Data records:
* * *

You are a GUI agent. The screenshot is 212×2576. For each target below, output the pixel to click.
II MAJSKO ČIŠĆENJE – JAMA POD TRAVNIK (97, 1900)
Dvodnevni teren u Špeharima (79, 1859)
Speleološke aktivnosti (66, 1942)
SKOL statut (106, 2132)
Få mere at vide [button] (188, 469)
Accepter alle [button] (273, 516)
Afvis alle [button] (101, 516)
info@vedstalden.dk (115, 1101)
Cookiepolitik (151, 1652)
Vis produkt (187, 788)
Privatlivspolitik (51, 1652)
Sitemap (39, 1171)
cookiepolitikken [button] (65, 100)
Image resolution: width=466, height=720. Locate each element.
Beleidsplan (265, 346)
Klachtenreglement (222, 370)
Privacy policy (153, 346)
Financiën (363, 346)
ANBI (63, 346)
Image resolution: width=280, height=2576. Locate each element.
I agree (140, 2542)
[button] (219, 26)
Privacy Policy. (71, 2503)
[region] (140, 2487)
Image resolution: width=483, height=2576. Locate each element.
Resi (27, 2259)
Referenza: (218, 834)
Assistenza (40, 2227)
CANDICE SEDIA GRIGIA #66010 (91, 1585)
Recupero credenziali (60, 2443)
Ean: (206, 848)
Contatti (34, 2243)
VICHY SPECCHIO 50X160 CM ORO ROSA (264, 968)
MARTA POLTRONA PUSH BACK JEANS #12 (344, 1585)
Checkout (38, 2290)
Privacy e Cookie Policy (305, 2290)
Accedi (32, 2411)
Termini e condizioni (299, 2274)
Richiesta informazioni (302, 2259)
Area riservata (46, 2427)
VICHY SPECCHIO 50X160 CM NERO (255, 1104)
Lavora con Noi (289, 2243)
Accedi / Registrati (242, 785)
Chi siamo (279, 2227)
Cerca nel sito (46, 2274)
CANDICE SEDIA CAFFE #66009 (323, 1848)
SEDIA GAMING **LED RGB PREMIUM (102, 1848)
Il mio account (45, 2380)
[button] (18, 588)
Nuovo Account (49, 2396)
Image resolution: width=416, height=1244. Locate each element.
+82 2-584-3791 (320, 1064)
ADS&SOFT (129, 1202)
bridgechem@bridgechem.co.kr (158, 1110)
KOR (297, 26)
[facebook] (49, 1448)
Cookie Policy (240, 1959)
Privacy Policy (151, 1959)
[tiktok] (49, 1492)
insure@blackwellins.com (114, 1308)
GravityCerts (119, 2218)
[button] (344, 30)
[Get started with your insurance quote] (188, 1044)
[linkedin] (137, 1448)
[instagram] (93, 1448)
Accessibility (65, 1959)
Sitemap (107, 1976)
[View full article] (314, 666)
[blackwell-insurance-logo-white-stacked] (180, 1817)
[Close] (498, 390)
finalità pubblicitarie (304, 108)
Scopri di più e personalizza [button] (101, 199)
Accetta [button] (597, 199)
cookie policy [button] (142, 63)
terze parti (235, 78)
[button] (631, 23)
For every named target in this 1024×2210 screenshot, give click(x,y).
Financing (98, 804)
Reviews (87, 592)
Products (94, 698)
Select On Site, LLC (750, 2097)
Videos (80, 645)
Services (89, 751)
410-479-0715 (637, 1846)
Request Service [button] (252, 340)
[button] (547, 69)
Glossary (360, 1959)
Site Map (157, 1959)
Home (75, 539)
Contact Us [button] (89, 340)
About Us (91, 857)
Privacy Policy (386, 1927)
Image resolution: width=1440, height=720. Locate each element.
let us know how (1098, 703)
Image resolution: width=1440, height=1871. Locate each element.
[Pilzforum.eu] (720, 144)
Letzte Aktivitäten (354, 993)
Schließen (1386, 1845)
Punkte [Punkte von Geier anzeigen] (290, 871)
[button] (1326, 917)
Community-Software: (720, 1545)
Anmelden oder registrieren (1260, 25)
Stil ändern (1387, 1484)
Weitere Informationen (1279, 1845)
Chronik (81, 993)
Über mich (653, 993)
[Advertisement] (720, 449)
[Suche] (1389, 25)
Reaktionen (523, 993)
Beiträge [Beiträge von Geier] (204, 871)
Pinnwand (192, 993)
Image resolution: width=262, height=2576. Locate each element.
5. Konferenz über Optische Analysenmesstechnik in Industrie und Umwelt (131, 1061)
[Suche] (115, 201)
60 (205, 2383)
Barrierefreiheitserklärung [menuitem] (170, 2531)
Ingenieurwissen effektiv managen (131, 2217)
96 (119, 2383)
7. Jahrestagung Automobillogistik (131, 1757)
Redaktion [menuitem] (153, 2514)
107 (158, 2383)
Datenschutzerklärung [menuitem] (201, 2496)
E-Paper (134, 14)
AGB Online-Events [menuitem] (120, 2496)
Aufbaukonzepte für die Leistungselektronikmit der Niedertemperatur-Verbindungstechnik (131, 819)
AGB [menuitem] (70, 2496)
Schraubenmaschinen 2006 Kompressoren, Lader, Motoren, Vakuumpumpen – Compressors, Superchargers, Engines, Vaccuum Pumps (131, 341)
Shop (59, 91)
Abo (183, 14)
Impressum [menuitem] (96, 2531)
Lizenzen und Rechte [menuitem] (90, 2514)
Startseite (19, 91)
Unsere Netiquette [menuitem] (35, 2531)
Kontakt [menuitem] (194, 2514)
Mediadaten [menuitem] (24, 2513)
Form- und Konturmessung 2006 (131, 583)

* * *

Update the rows above by replacing every "[menuitem]" with "[menu item]", leaving everything else as it is.

You are a GUI agent. The screenshot is 212×2576. For each target below, output the pixel to click.
II MAJSKO ČIŠĆENJE – JAMA POD TRAVNIK (97, 1900)
Dvodnevni teren u Špeharima (79, 1859)
Speleološke aktivnosti (66, 1942)
SKOL statut (106, 2132)
Få mere at vide [button] (188, 469)
Accepter alle [button] (273, 516)
Afvis alle [button] (101, 516)
info@vedstalden.dk (115, 1101)
Cookiepolitik (151, 1652)
Vis produkt (187, 788)
Privatlivspolitik (51, 1652)
Sitemap (39, 1171)
cookiepolitikken [button] (65, 100)
Image resolution: width=466, height=720. Locate each element.
Beleidsplan (265, 346)
Klachtenreglement (222, 370)
Privacy policy (153, 346)
Financiën (363, 346)
ANBI (63, 346)
Image resolution: width=280, height=2576. Locate each element.
I agree (140, 2542)
[button] (219, 26)
Privacy Policy. (71, 2503)
[region] (140, 2487)
Image resolution: width=483, height=2576. Locate each element.
Resi (27, 2259)
Referenza: (218, 834)
Assistenza (40, 2227)
CANDICE SEDIA GRIGIA #66010 (91, 1585)
Recupero credenziali (60, 2443)
Ean: (206, 848)
Contatti (34, 2243)
VICHY SPECCHIO 50X160 CM ORO ROSA (264, 968)
MARTA POLTRONA PUSH BACK JEANS #12 (344, 1585)
Checkout (38, 2290)
Privacy e Cookie Policy (305, 2290)
Accedi (32, 2411)
Termini e condizioni (299, 2274)
Richiesta informazioni (302, 2259)
Area riservata (46, 2427)
VICHY SPECCHIO 50X160 CM NERO (255, 1104)
Lavora con Noi (289, 2243)
Accedi / Registrati (242, 785)
Chi siamo (279, 2227)
Cerca nel sito (46, 2274)
CANDICE SEDIA CAFFE #66009 (323, 1848)
SEDIA GAMING **LED RGB PREMIUM (102, 1848)
Il mio account (45, 2380)
[button] (18, 588)
Nuovo Account (49, 2396)
Image resolution: width=416, height=1244. Locate each element.
+82 2-584-3791 (320, 1064)
ADS&SOFT (129, 1202)
bridgechem@bridgechem.co.kr (158, 1110)
KOR (297, 26)
[facebook] (49, 1448)
Cookie Policy (240, 1959)
Privacy Policy (151, 1959)
[tiktok] (49, 1492)
insure@blackwellins.com (114, 1308)
GravityCerts (119, 2218)
[button] (344, 30)
[Get started with your insurance quote] (188, 1044)
[linkedin] (137, 1448)
[instagram] (93, 1448)
Accessibility (65, 1959)
Sitemap (107, 1976)
[View full article] (314, 666)
[blackwell-insurance-logo-white-stacked] (180, 1817)
[Close] (498, 390)
finalità pubblicitarie (304, 108)
Scopri di più e personalizza [button] (101, 199)
Accetta [button] (597, 199)
cookie policy [button] (142, 63)
terze parti (235, 78)
[button] (631, 23)
For every named target in this 1024×2210 screenshot, give click(x,y).
Financing (98, 804)
Reviews (87, 592)
Products (94, 698)
Select On Site, LLC (750, 2097)
Videos (80, 645)
Services (89, 751)
410-479-0715 (637, 1846)
Request Service [button] (252, 340)
[button] (547, 69)
Glossary (360, 1959)
Site Map (157, 1959)
Home (75, 539)
Contact Us [button] (89, 340)
About Us (91, 857)
Privacy Policy (386, 1927)
Image resolution: width=1440, height=720. Locate each element.
let us know how (1098, 703)
Image resolution: width=1440, height=1871. Locate each element.
[Pilzforum.eu] (720, 144)
Letzte Aktivitäten (354, 993)
Schließen (1386, 1845)
Punkte [Punkte von Geier anzeigen] (290, 871)
[button] (1326, 917)
Community-Software: (720, 1545)
Anmelden oder registrieren (1260, 25)
Stil ändern (1387, 1484)
Weitere Informationen (1279, 1845)
Chronik (81, 993)
Über mich (653, 993)
[Advertisement] (720, 449)
[Suche] (1389, 25)
Reaktionen (523, 993)
Beiträge [Beiträge von Geier] (204, 871)
Pinnwand (192, 993)
Image resolution: width=262, height=2576. Locate each element.
5. Konferenz über Optische Analysenmesstechnik in Industrie und Umwelt (131, 1061)
[Suche] (115, 201)
60 (205, 2383)
Barrierefreiheitserklärung [menu item] (170, 2531)
Ingenieurwissen effektiv managen (131, 2217)
96 (119, 2383)
7. Jahrestagung Automobillogistik (131, 1757)
Redaktion [menu item] (153, 2514)
107 (158, 2383)
Datenschutzerklärung [menu item] (201, 2496)
E-Paper (134, 14)
AGB Online-Events [menu item] (120, 2496)
Aufbaukonzepte für die Leistungselektronikmit der Niedertemperatur-Verbindungstechnik (131, 819)
AGB [menu item] (70, 2496)
Schraubenmaschinen 2006 Kompressoren, Lader, Motoren, Vakuumpumpen – Compressors, Superchargers, Engines, Vaccuum Pumps (131, 341)
Shop (59, 91)
Abo (183, 14)
Impressum [menu item] (96, 2531)
Lizenzen und Rechte [menu item] (90, 2514)
Startseite (19, 91)
Unsere Netiquette [menu item] (35, 2531)
Kontakt [menu item] (194, 2514)
Mediadaten [menu item] (24, 2513)
Form- und Konturmessung 2006 (131, 583)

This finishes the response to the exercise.